The Court expressed surprise that the prosecution did not:

  • Seek to calculate benefit with regard to the amount of rent that have been received during the breach of the Regulations.
  • Bring a prosecution for offences related to planning legislation. It is not known whether a planning enforcement notice was ever served. If it was not, it should have been.

The court was critical of the decision to determine whether or not the Defendant had obtained a pecuniary advantage as a preliminary issue. In confiscation cases dealing with particular issues as a discrete preliminary issue was an exceptional step (Parvaez [2017] EWCA Crim 873.

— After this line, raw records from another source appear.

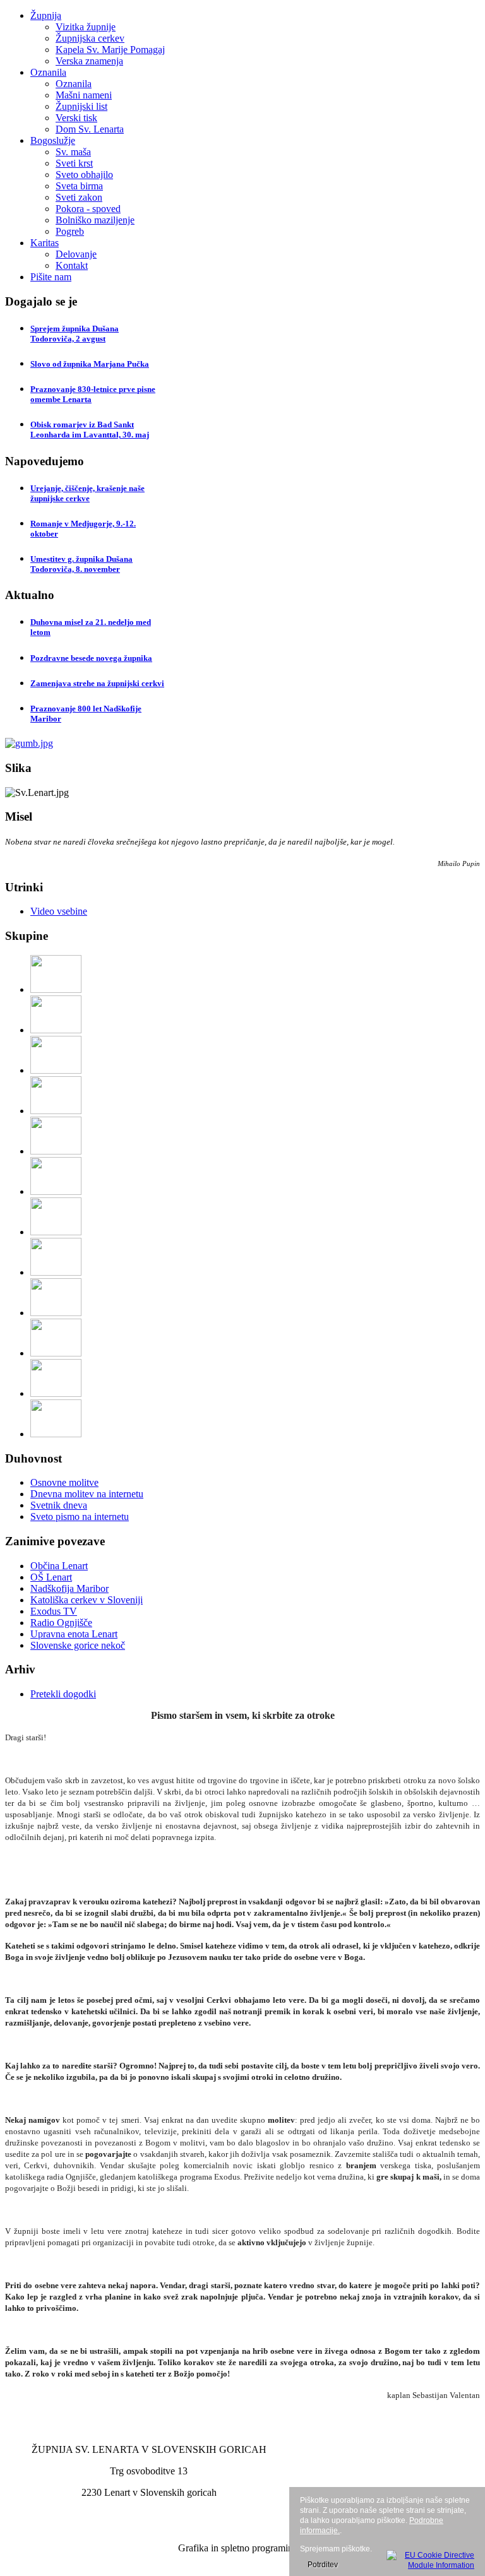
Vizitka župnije (86, 26)
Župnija (45, 15)
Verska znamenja (89, 61)
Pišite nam (50, 276)
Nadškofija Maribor (69, 1588)
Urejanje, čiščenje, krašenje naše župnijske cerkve (87, 493)
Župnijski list (81, 106)
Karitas (44, 242)
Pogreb (70, 231)
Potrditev (323, 2564)
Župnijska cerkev (90, 38)
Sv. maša (73, 151)
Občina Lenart (59, 1565)
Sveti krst (74, 163)
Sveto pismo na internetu (79, 1516)
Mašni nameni (84, 95)
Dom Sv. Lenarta (90, 129)
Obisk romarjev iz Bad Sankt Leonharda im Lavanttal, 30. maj (89, 429)
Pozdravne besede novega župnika (91, 658)
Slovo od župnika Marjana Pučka (89, 364)
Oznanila (48, 72)
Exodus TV (53, 1611)
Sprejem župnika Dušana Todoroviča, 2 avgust (74, 333)
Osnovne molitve (64, 1482)
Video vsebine (58, 911)
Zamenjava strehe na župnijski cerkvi (97, 683)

The court were firm in the conclusion that the prosecution’s approach to calculating benefit by reference to the notional costs of providing appropriate and regulation-compliant, alternative accommodation for the 12 occupants was too broad and too speculative. There is no doubt that avoiding costs that a defendant is lawfully obliged to pay can amount to a pecuniary advantage. In this case the Defendant was not under any lawful obligation to house the 12 occupants at all. Accordingly, what he obtained by unlawfully housing them was the rental income.

The court were concerned that the prosecution approach was unduly focused on the fact that the defendant was a man of means who needed to face financial consequences because of what he did. Punishment is a matter for sentence and not confiscation proceedings which are solely designed to recover from the defendant the proceeds of his criminal conduct.

The Court certified this case as one that may be cited so that other local authorities are aware of the limitation of bringing confiscation proceedings in cases like this.

What lessons relating to the prosecution of HMO offences should local authorities take from this case?

As Lord Justice Davis said in the final sentence of his judgment this case is a reminder of the importance of drafting the relevant charges correctly, because in the event that they are not, it will be impossible to properly assess benefit. Where a local authority is dealing with HMO and/or breaches of planning enforcement notices, the most obvious benefit from the commission of the criminal offence is the rent. In simple terms but for the commission of the offence the rental income would not have been received. The criminal charges need to reflect that this is the offending that is alleged and whether it has occurred over a period of time.

Gary Pons is a barrister at 5 St Andrew's Hill. This article first appeared on Lexis Nexis PSL.